** What the task asks **
Please copy the records word for word, from their first line through the line that contains "pos(1456,165)", with both of those lines included.

Records from a pointing dataset:
┄┄┄┄┄┄┄┄┄┄

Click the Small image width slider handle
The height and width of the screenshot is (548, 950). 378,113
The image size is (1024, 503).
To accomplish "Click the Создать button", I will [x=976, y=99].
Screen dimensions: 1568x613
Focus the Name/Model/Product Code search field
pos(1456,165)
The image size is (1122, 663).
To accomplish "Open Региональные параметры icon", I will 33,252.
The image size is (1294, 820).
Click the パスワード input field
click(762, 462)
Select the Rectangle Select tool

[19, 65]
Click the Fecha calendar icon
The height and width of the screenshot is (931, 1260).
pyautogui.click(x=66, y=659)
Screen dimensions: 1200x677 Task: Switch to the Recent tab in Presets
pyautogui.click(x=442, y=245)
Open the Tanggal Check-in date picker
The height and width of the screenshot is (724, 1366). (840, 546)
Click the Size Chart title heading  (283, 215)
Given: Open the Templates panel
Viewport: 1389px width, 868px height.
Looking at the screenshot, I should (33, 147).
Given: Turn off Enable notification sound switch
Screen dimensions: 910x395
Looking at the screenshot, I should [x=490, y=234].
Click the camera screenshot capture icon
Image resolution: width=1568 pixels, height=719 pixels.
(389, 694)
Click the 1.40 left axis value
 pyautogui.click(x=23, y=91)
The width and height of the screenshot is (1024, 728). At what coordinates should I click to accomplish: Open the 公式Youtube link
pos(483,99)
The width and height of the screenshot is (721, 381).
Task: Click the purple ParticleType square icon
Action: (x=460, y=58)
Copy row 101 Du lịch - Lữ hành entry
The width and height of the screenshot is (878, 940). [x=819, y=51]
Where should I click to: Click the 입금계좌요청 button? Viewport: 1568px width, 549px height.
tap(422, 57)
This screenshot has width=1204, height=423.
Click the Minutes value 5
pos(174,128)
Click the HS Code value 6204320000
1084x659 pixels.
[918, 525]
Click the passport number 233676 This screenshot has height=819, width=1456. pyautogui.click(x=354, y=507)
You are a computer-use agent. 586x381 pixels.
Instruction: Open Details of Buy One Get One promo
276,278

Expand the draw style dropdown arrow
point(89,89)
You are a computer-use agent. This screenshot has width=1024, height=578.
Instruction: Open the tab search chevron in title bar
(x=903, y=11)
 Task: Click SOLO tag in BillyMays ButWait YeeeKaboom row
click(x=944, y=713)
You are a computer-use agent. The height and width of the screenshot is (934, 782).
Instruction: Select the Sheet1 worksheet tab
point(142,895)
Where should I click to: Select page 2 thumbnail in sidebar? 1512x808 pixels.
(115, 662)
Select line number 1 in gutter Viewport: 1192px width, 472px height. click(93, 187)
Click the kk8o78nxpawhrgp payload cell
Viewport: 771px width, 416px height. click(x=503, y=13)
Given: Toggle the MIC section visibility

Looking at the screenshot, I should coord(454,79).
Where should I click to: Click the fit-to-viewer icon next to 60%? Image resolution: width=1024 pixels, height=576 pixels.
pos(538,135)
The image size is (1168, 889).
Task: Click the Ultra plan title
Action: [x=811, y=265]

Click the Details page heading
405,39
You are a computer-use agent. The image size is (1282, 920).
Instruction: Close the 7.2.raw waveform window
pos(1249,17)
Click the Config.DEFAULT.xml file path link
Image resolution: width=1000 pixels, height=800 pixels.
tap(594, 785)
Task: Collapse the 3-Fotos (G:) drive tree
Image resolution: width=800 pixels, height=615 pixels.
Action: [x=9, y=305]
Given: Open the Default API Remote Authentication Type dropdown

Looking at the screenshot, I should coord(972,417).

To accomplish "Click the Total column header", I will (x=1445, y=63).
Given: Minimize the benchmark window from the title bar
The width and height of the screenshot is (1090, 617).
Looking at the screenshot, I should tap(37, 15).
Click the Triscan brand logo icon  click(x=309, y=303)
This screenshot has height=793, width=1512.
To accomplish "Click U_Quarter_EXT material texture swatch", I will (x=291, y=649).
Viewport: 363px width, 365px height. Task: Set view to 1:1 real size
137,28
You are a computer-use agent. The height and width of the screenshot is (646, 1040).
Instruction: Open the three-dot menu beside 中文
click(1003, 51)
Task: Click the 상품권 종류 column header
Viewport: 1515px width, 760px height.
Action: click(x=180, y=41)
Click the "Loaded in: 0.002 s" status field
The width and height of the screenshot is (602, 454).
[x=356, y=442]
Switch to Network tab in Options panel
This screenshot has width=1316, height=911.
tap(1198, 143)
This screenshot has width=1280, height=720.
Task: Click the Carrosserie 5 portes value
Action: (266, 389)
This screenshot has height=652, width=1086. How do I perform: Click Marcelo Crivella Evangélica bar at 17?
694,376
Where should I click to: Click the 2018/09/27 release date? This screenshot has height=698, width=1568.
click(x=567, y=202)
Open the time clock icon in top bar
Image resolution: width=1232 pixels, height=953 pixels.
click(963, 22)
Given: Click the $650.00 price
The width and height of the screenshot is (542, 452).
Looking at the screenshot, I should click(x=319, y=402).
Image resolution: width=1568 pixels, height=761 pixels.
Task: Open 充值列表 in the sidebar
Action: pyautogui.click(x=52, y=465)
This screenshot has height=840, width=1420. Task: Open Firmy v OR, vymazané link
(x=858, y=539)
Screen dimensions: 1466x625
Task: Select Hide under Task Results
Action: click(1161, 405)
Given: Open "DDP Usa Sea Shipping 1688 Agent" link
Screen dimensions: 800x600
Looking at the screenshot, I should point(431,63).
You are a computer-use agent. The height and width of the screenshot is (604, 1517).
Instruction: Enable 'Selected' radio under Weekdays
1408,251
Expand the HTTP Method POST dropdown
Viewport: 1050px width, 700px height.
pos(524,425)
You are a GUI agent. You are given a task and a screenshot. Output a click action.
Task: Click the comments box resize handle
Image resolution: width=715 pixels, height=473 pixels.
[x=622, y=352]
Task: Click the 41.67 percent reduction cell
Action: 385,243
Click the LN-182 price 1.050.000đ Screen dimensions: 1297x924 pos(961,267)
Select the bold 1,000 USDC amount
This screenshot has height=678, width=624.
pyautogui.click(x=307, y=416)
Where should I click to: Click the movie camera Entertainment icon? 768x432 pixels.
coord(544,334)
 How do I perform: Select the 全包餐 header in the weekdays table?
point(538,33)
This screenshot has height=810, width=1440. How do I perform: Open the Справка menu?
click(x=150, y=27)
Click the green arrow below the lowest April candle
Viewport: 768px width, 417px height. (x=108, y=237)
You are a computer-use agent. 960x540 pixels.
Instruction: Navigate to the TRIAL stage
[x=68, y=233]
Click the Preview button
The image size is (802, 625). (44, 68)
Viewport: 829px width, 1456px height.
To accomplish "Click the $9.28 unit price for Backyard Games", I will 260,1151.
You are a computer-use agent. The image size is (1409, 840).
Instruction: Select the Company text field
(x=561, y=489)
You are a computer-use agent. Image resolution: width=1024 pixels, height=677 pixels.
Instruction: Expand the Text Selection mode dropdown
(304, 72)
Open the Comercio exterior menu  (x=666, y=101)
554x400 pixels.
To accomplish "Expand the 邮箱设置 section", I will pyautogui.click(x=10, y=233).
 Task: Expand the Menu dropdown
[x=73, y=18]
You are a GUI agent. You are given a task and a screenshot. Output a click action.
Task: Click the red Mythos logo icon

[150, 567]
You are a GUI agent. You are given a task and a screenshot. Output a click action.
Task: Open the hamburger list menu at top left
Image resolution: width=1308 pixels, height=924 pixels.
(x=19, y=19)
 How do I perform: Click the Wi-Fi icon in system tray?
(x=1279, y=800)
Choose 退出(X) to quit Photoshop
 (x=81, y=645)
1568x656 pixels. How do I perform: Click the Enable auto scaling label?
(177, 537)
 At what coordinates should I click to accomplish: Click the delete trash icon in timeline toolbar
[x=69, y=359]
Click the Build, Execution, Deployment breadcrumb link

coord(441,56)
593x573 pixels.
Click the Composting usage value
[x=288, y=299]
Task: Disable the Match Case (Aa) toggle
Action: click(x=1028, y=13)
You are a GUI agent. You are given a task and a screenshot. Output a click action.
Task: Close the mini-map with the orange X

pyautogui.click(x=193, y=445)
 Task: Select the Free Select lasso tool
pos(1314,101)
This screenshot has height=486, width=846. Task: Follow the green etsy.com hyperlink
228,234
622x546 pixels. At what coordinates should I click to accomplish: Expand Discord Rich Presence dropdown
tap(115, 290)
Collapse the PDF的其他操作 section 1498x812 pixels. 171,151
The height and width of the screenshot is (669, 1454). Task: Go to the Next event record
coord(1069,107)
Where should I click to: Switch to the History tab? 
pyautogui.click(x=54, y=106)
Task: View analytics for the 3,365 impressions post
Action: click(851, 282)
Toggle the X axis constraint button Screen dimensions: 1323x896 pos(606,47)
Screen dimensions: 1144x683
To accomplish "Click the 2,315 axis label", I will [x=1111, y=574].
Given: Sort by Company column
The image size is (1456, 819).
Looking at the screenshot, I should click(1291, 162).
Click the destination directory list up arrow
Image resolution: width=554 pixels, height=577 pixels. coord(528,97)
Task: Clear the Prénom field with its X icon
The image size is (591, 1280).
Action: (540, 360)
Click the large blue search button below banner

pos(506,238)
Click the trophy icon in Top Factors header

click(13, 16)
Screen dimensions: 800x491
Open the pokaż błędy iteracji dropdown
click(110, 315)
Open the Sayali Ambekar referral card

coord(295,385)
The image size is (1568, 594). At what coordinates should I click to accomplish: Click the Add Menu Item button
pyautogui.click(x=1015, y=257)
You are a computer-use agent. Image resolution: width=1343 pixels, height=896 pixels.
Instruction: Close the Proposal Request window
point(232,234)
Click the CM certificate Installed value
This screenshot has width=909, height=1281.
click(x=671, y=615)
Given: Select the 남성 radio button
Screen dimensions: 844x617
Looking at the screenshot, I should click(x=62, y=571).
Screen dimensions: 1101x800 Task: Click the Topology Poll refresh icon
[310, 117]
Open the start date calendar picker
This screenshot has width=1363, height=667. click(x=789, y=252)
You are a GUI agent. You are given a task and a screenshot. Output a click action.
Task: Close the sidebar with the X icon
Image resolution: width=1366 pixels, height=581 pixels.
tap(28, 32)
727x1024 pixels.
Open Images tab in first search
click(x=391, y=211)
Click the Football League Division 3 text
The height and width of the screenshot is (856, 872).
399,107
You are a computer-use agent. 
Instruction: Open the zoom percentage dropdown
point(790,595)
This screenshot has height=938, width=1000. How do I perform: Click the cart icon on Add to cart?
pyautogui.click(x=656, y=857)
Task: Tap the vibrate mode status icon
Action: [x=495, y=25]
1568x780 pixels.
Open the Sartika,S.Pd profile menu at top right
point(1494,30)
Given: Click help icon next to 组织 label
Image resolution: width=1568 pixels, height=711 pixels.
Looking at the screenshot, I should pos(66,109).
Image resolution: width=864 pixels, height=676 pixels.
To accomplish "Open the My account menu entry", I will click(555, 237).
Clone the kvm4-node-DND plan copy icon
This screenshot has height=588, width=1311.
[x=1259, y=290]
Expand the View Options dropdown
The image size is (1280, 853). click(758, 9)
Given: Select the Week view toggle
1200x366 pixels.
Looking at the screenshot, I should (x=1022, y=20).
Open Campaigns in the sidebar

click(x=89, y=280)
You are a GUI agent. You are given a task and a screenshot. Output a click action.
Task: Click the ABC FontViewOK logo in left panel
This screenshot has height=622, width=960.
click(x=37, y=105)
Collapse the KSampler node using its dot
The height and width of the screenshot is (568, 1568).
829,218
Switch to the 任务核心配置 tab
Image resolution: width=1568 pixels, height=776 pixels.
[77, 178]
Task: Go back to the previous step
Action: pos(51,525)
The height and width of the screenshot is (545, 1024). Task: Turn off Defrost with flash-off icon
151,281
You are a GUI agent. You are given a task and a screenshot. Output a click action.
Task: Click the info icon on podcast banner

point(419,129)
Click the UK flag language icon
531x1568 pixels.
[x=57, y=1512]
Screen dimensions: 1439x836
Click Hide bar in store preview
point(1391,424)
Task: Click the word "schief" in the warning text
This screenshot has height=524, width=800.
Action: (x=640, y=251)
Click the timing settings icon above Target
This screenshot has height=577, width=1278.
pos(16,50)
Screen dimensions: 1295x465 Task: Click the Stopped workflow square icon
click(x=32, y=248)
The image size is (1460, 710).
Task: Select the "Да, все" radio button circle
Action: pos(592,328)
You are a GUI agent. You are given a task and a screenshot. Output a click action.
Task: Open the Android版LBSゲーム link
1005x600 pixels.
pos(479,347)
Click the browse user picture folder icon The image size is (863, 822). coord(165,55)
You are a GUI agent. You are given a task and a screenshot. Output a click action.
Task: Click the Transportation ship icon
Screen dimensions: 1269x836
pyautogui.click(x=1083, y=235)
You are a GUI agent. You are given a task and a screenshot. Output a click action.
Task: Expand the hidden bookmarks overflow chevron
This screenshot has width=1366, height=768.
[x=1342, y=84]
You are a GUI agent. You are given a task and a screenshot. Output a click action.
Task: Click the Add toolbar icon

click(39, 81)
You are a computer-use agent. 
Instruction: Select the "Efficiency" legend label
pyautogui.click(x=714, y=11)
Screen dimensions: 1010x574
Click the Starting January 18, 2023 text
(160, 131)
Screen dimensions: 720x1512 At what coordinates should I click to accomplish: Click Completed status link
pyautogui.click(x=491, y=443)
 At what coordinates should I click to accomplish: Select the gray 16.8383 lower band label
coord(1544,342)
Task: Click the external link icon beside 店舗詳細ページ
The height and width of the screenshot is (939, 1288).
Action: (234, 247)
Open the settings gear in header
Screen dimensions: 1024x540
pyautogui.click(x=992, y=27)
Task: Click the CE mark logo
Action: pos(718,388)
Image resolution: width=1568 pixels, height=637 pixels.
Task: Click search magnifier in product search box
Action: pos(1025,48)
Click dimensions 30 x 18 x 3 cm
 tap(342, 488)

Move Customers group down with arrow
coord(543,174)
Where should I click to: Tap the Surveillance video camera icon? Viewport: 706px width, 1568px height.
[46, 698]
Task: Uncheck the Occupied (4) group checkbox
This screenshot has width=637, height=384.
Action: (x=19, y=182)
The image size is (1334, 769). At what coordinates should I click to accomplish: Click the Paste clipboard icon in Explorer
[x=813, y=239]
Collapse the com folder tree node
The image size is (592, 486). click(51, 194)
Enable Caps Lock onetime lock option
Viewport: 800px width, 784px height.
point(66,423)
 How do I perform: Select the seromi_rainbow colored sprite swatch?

┄┄┄┄┄┄┄┄┄┄

** Solution to the problem **
Click the Small image width slider handle
The height and width of the screenshot is (548, 950). 378,113
The image size is (1024, 503).
To accomplish "Click the Создать button", I will [x=976, y=99].
Screen dimensions: 1568x613
Focus the Name/Model/Product Code search field
pos(1456,165)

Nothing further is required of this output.